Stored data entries
[Start of section]
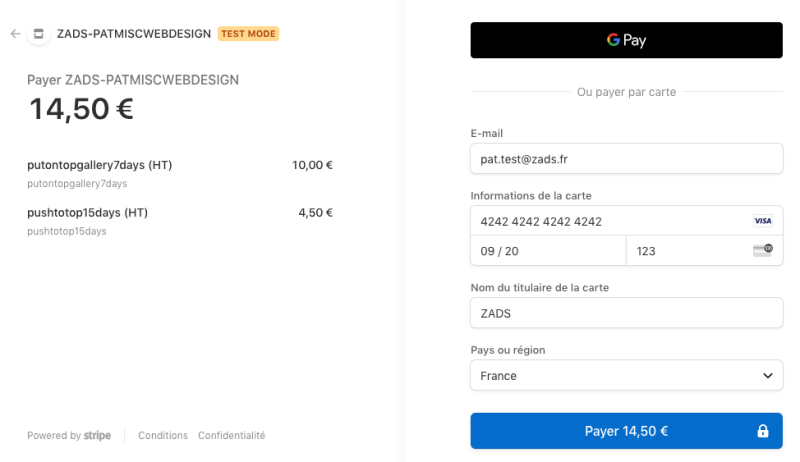Click the TEST MODE badge

tap(248, 33)
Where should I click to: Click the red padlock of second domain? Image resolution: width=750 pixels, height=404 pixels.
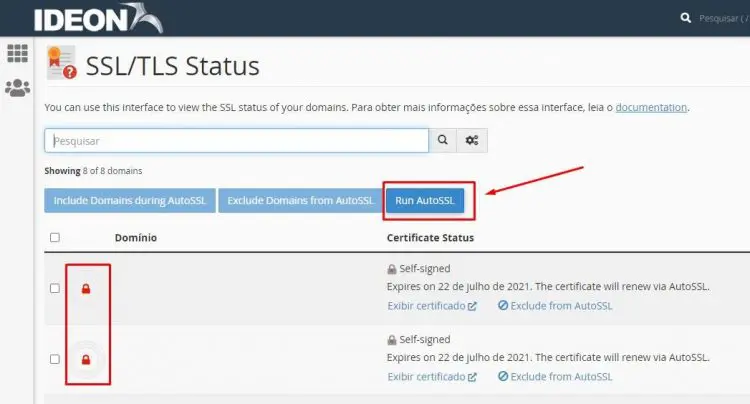click(x=86, y=360)
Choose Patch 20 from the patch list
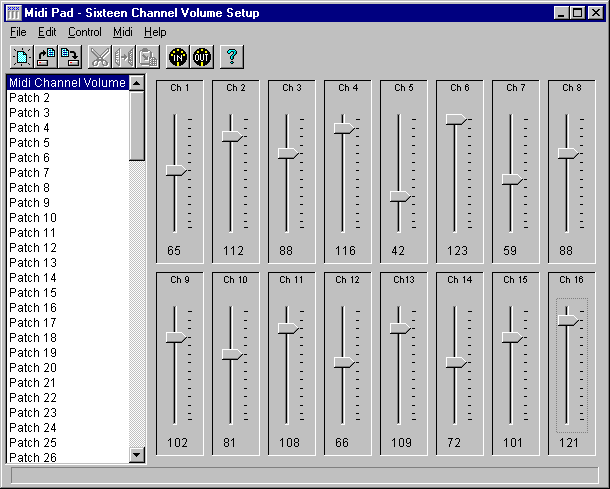The height and width of the screenshot is (489, 610). pos(32,368)
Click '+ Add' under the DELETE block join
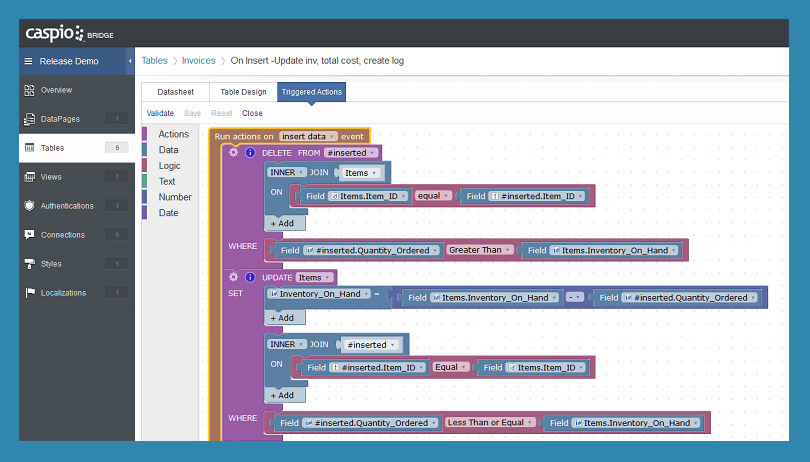The height and width of the screenshot is (462, 810). click(280, 223)
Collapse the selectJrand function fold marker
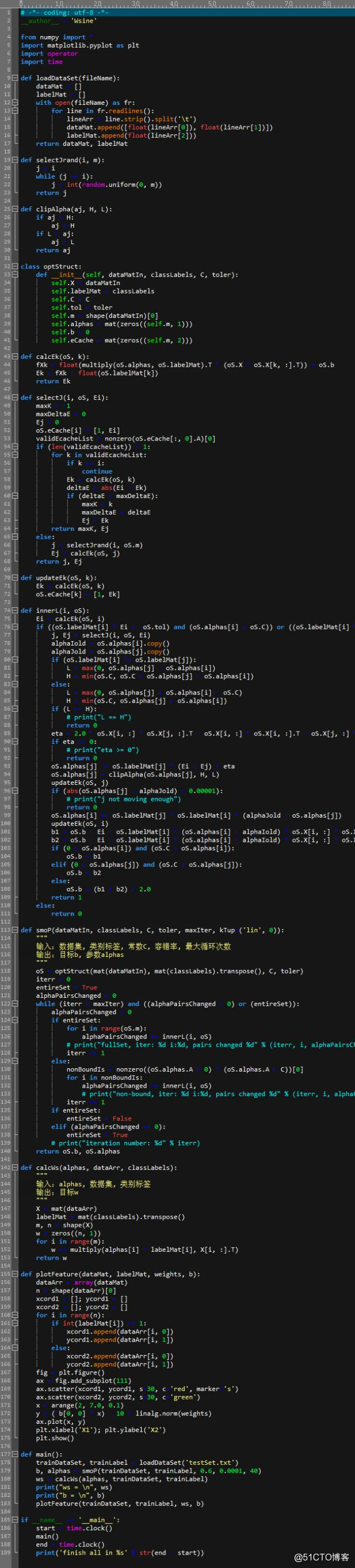Viewport: 355px width, 1568px height. [15, 160]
[End of section]
About this exercise: What you need to copy is the run of lines from the one holding "Collapse the selectJrand function fold marker" through the end of the data, exactly and only, both ends included, pictures omitted.

Exercise answer:
Collapse the selectJrand function fold marker
Viewport: 355px width, 1568px height. [15, 160]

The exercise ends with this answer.